Courtny Chatham has gotten used to the disbelief on people’s faces and the amazement in their voices when they visit the Art & Antique Centre of Oak Brook.
“I’ll sit and I’ll watch people’s faces,” Chatham, director of the facility, said. “And they will comment, ‘You are not supposed to find things like this in Oak Brook.’”
The things that get people’s attention at the gallery include William-Adolphe Bouguereau’s painting of “Dawn,” valued at more than $1 million; a collection of Tiffany lamps; a room full of Persian rugs; and sketches by Rembrandt Harmenszoon van Rijn and Pierre-Auguste Renoir.
The gallery is the creation and passion of Oak Brook resident and business owner Kinoosh Jafari. A longtime collector of art and antiques, Jafari is a surgeon, gynecologist and oncologist.
“He has a love of art,” Chatham said. “For 15 to 20 years, he has been building his collection. He is an artist through and through.”
The gallery opened in February and has been selling art and antiques, as well as displaying them to the public. It has also conducted art classes for children and adults, and had exhibits and private events.
Jafari told The Doings last fall the idea for the gallery came to him when he ran out of room to display works he had obtained.
“I have been an art and antiques collector for many years,” Jafari said. “I have gotten overstocked and do not have the chance to look at and enjoy them.”
There are only a few items not for sale at the Art & Antique Centre. One is the work by Bouguereau. Also, off-limits are Jafari’s own creations, displayed in a separate room at the gallery.
Everything else within the 10,000-square-foot facility is fair game, according to Jafari.

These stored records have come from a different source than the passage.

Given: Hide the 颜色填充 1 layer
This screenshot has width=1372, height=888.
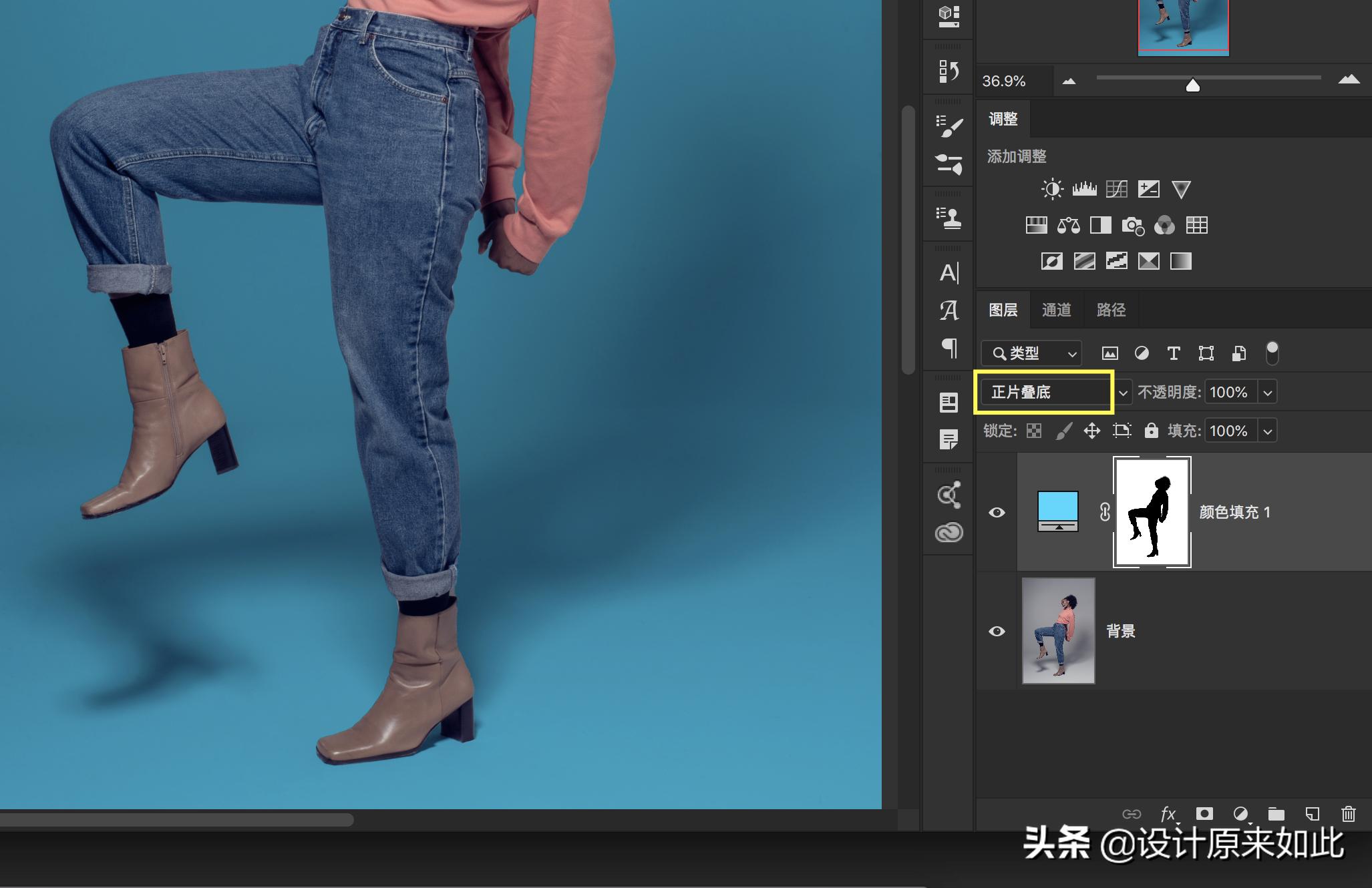Looking at the screenshot, I should point(997,512).
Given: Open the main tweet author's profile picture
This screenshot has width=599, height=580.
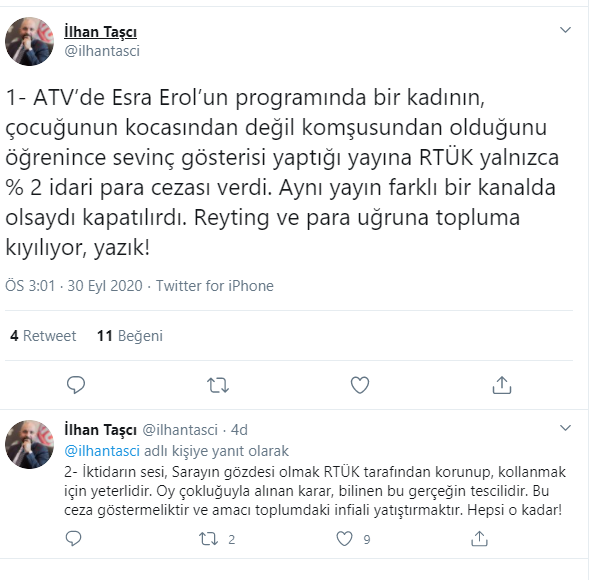Looking at the screenshot, I should [x=29, y=42].
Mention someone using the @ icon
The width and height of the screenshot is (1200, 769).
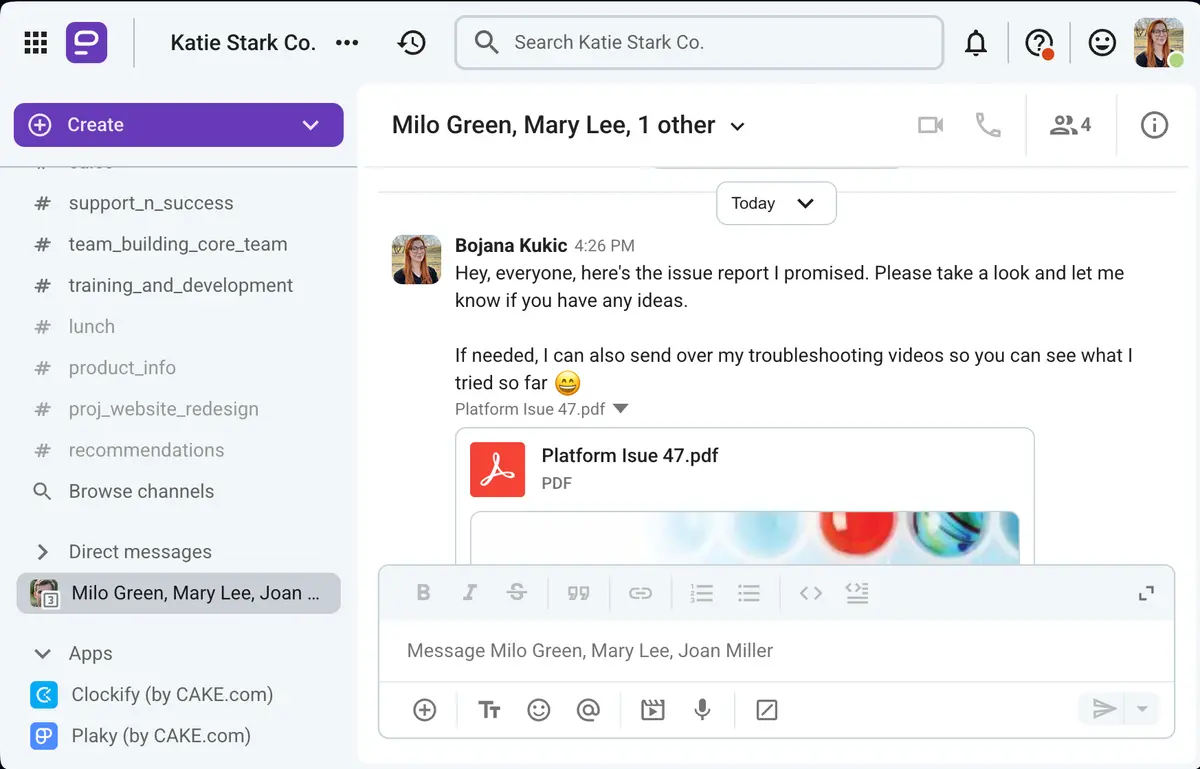(x=589, y=710)
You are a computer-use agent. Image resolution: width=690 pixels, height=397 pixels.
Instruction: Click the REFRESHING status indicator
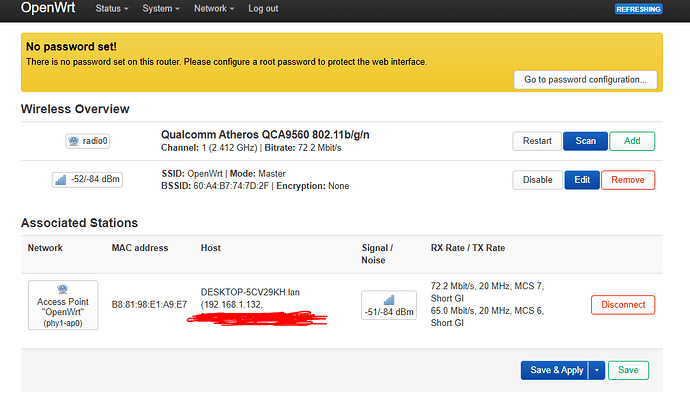(x=639, y=9)
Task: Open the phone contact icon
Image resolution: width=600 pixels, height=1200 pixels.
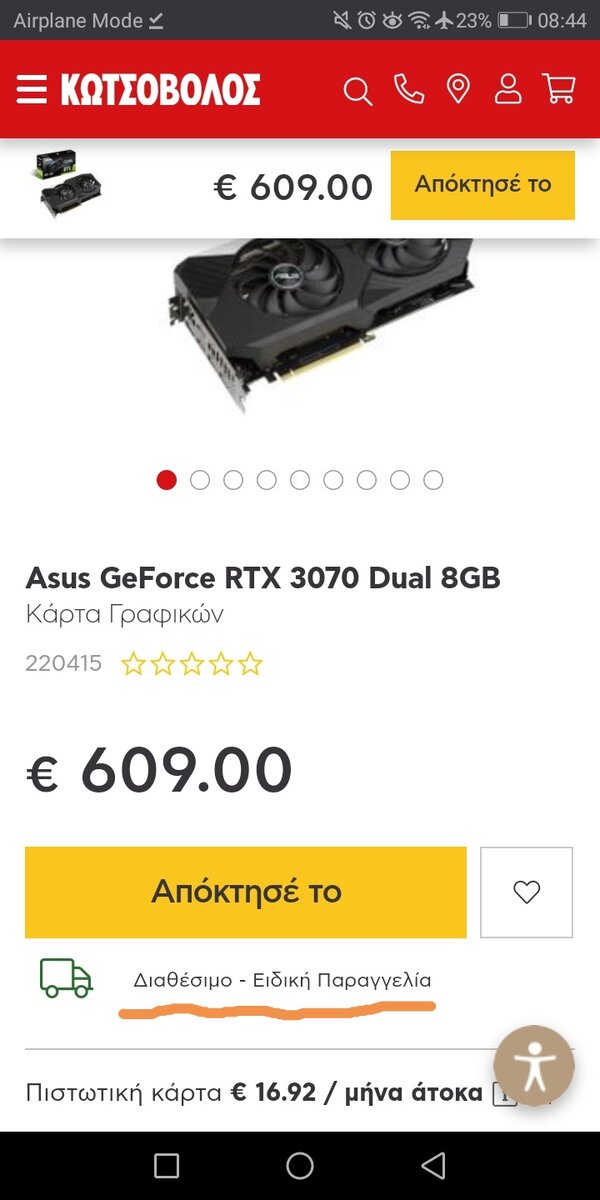Action: pos(408,89)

“As I always say, ‘Everything is for sale, if the price is right,’” said Jafari, a native of Iran.
Chatham said the facility has averaged about 20 visitors a week during its first seven months of operation. She said people going to the building for a medical appointment have stopped in to browse the facility’s wares.
“We have done some promotions of events at the gallery,” Chatham said. “Gradually, word about us is getting out there, and that is not a problem with (Jafari).”
Chatham, who has three degrees in art, said Jafari is fine being a destination for a select group of art lovers and collectors and not being a museum for the masses. But the gallery still wants to instill a love of art in individuals through art classes, provide event space for community groups, and focus on under-served areas of the art community.
“There is a large Indian community in the area and it is important to serve those residents,” Chatham said.